DAILY REPORT — Rotary Club of [name]
Date: [date] Day: D+[number]
1. SUMMARY OF THE DAY (3-5 lines)
___________________________________________________
___________________________________________________
2. BENEFICIARIES SERVED TODAY
Water distributed: _______ liters
Meals distributed: _______ meals
Hygiene kits: _______ kits
Families sheltered: _______ families
First aid: _______ persons
3. VOLUNTEERS
Active Rotarians: _______
Active non-Rotarians: _______
Cumulative hours: _______ hours
4. FINANCES
Daily expenses: _______ USD
Cumulative expenses: _______ USD
Available funds: _______ USD
5. INCIDENTS
☐ No incident
☐ Incident(s) reported: ___________________________
6. UNMET URGENT NEEDS
___________________________________________________
___________________________________________________
7. FORECASTS FOR TOMORROW
___________________________________________________
___________________________________________________
Drafted by: _________________
Validated by: _________________
Sent to: District DRO [number] — Time: ___________
The 72-hour rule¶
After 72 hours, you must be able to answer these seven questions.
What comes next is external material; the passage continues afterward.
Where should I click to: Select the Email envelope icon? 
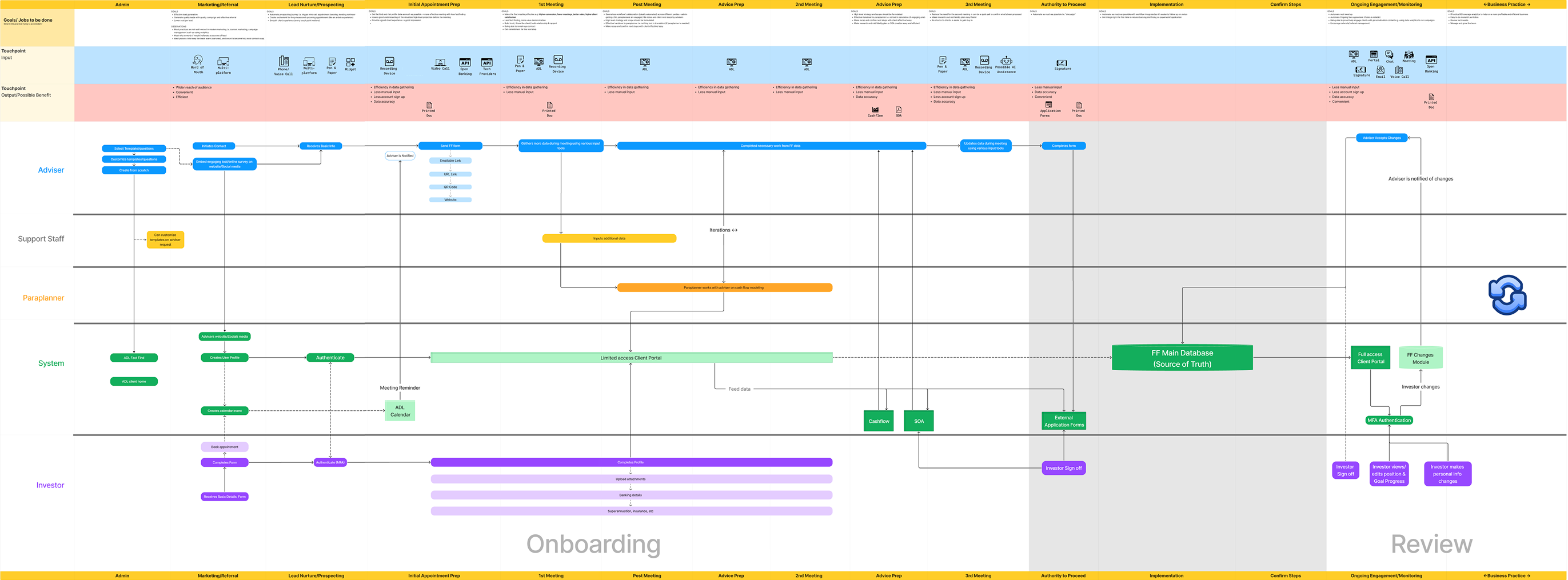pos(1381,70)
If you cannot, it means something is missing from your response.
| # | Question | Your expected answer |
|---|---|---|
| 1 | How many people have you helped? | Exact figure, drawn from your registers |
| 2 | How many volunteers are mobilized? | Exact figure, with cumulative hours |
| 3 | How much have you spent? | Exact amount, with receipts for every expense |
| 4 | What are the unmet needs? | Prioritized and quantified list |
| 5 | What is your activation level? | DCA-3, 2 or 1, confirmed with the District |
| 6 | Have you requested a DRG? | Yes (in progress / approved) or No (not needed) |
| 7 | What is your capacity for the next 7 days? | Honest assessment of what you can sustain |
Mandatory transition to stabilization at H+72¶
At H+72, you transition to the stabilization phase (Chapter 14) even if volunteers want to continue in emergency mode. This is non-negotiable. Three reasons:
- The emergency pace is unsustainable beyond 72h, errors, accidents, exhaustion.
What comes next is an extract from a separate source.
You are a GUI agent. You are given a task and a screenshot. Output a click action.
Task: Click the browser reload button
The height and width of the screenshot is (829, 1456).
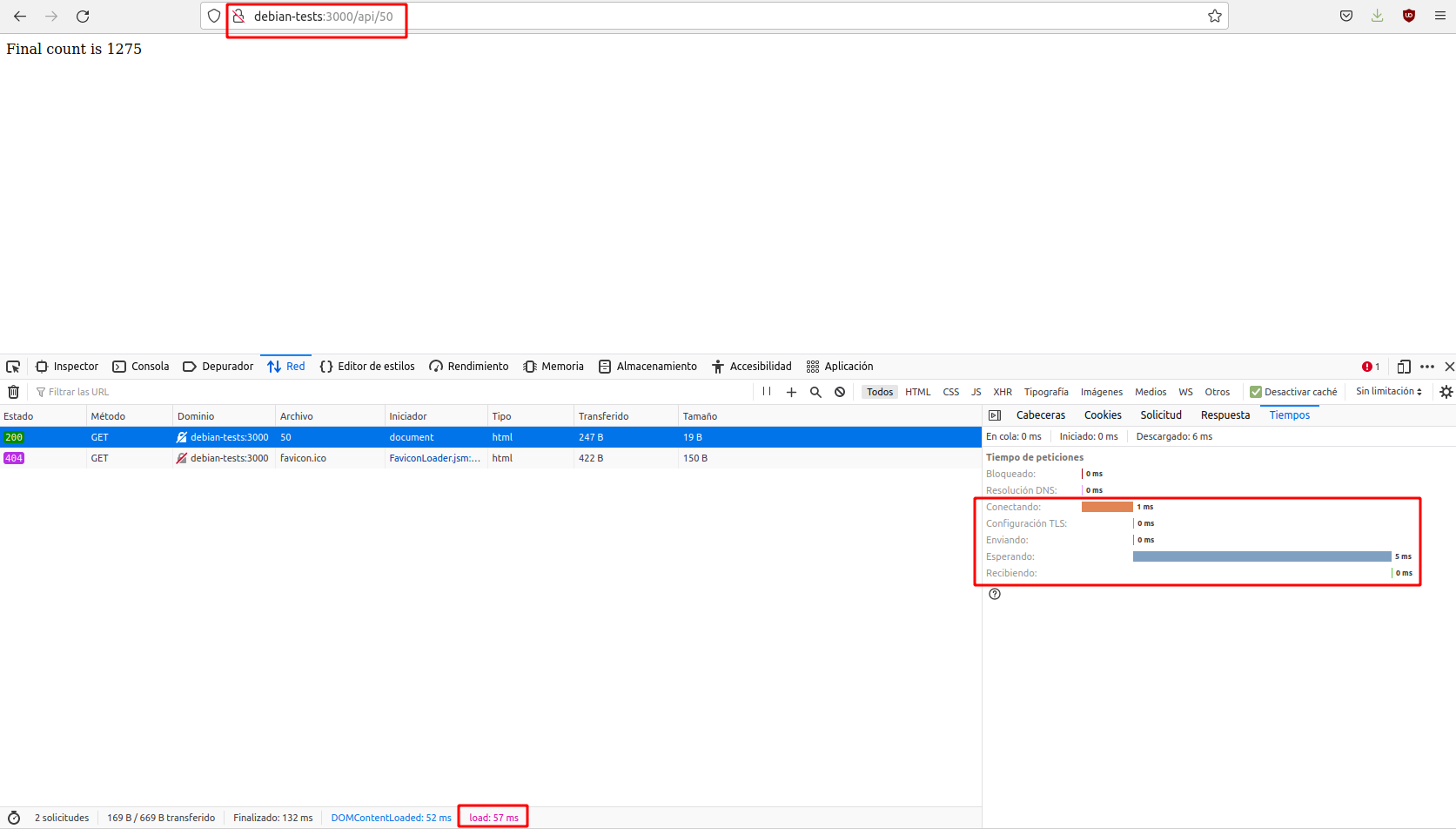83,16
- The nature of needs changes: we move from rescue to duration (daily meals, housing, hygiene).
- External coordination awaits this signal: Red Cross, town hall, DRO organize themselves by phases.
Transitioning does not mean slowing down. It means changing cadence: 8-hour maximum days, strict rotations, formalized registers, controlled budget.
If you can answer these seven questions with precise figures, your response is structured. You are ready for the stabilization phase.